I close with the words of President Karzai, who said: We hadn't seen addicts in Afghanistan before, and we didn't even know what addiction was. But now we see the young addicted to heroin in our community. Addiction by heroin and death are the same. Death inflicted by pistol, rocket and bomb is fast—but death through addiction to heroin causes the slow death of people and the destruction of families. Too many people have died and too many families have been destroyed. The time to end this evil trade has come. The task has fallen to us.

3.45 pm
Mr. Tam Dalyell (Linlithgow) (Lab)

I thank my hon. Friend the Member for Greenock and Inverclyde (David Cairns) for his thoughtful and constructive speech. I would like to put two questions to him. To what extent was poppy production reduced at the height of the Taliban regime, or was it not reduced? Secondly, as one who has been in Kosovo, I would like to know whether there is an Albanian route through Kosovo by which Albanians bring drugs to this country from Afghanistan.

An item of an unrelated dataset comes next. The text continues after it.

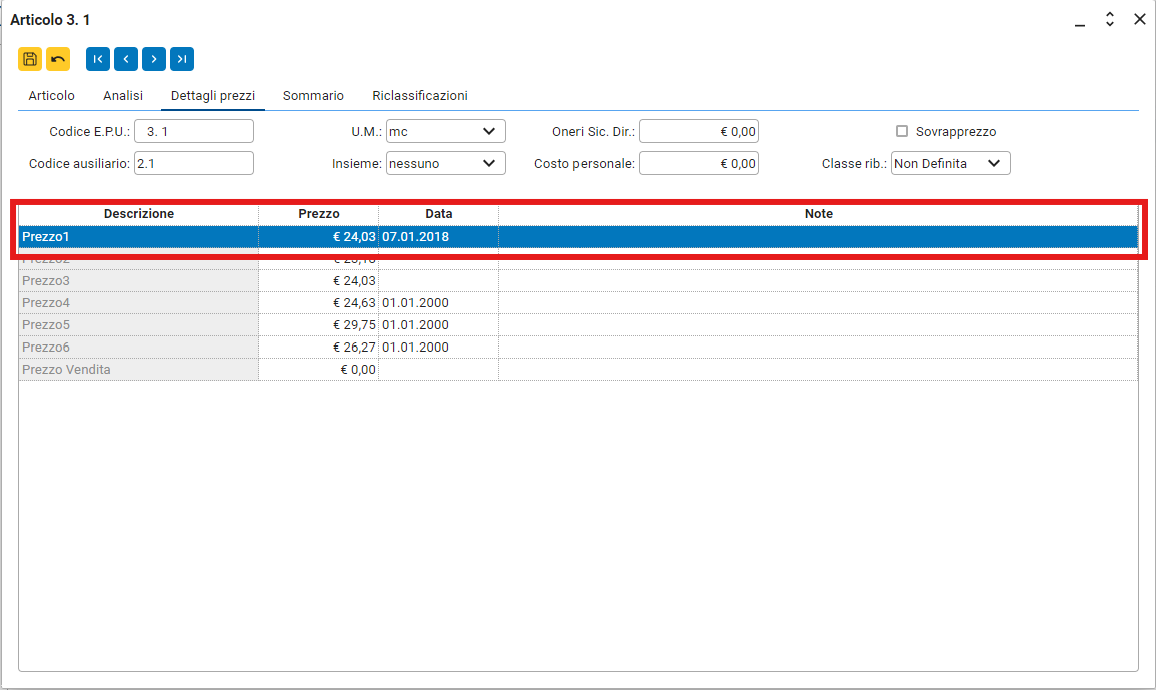
Task: Enable the Sovrapprezzo checkbox
Action: pos(902,131)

The Parliamentary Under-Secretary of State for Foreign and Commonwealth Affairs (Mr. Bill Rammell)

I start by congratulating my hon. Friend the Member for Greenock and Inverclyde (David Cairns) not only on his speech this afternoon, but on being the Member of this House who has most assiduously pressed us on the issue of the trafficking of opium and heroin from Afghanistan.

I am pleased to be able to respond to my hon. Friend's remarks today in the context of the visit that I made to Afghanistan a few weeks ago, when I met President Karzai, Afghan Ministers and senior advisers, as well as key representatives of the international community. I saw the work that was under way to give effect to the Afghan transitional authority's counter-narcotics strategy, which aims to eliminate opium poppy cultivation by 2013. I listened carefully to what my hon. Friend said at the end of his speech about not wanting to wait for a generation; I certainly do not want to wait for a generation to see the problem tackled.

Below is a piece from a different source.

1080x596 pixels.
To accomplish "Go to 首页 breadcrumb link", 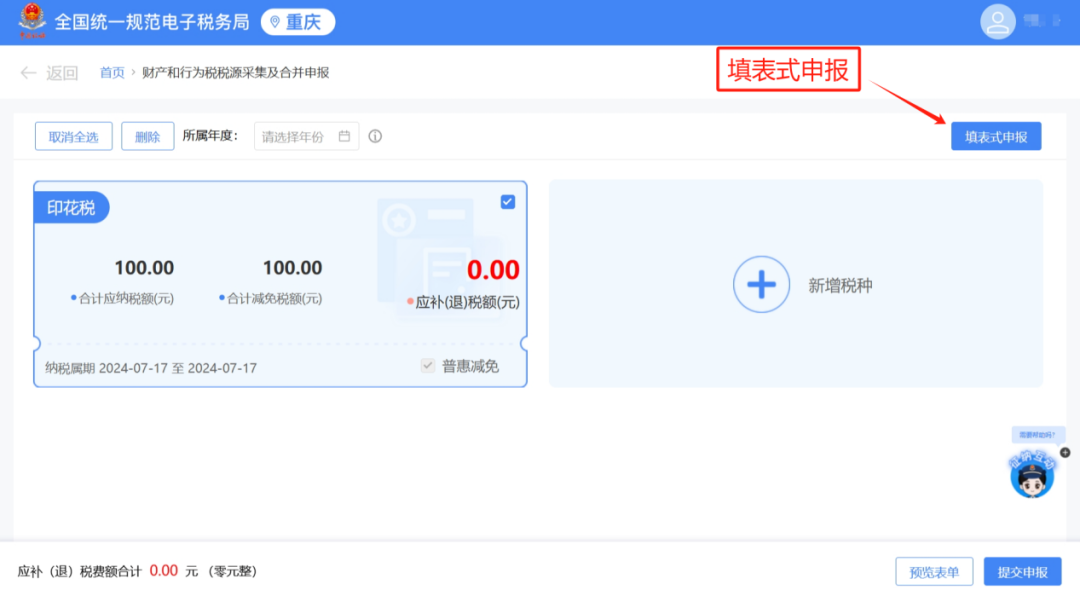I will click(x=112, y=72).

We should have a sense of realism, however, about the time scales that will be necessary if the problem is successfully to be tackled. Elsewhere in the world, experience of successfully tackling the problem suggests that it will take up to a decade to achieve that in Afghanistan. That does not mean that the Government are complacent or that we are not trying to make progress, but it dos s mean that we are in this for the long haul.

The UK Government remain committed to supporting implementation of the Afghan counter-narcotics strategy and to the lead role that we have been given in the international community. We have taken on that role not only because we have a sense of responsibility and concern for ordinary Afghan people, but because we have a significant vested interest in relation to the interests of people in this country. My hon. Friend referred to the fact that 95 per cent. of the heroin in UK streets originates in Afghanistan, so the problem for Afghans is every bit as much our problem. That is why we have committed at least £70 million over the coming three years and why we have a significant number of our civilian personnel on the ground. That is part of the UK's ongoing commitment to the Afghan people, and part of the increase in our overall assistance to at least £500 million over five years, which was announced at the Berlin conference on Afghanistan in April this year.

Elimination of opium production is a key challenge for the Afghan Government and the international community. It is a key challenge because it threatens the stability, reconstruction and legitimate economy of Afghanistan. The recent Berlin conference recognised the significance of tackling the drugs problem if we are to ensure a more secure and sustainable future for Afghanistan. It remains an enormous challenge, which we do not underestimate, but as I said, we are in this for the long haul and we are determined to succeed.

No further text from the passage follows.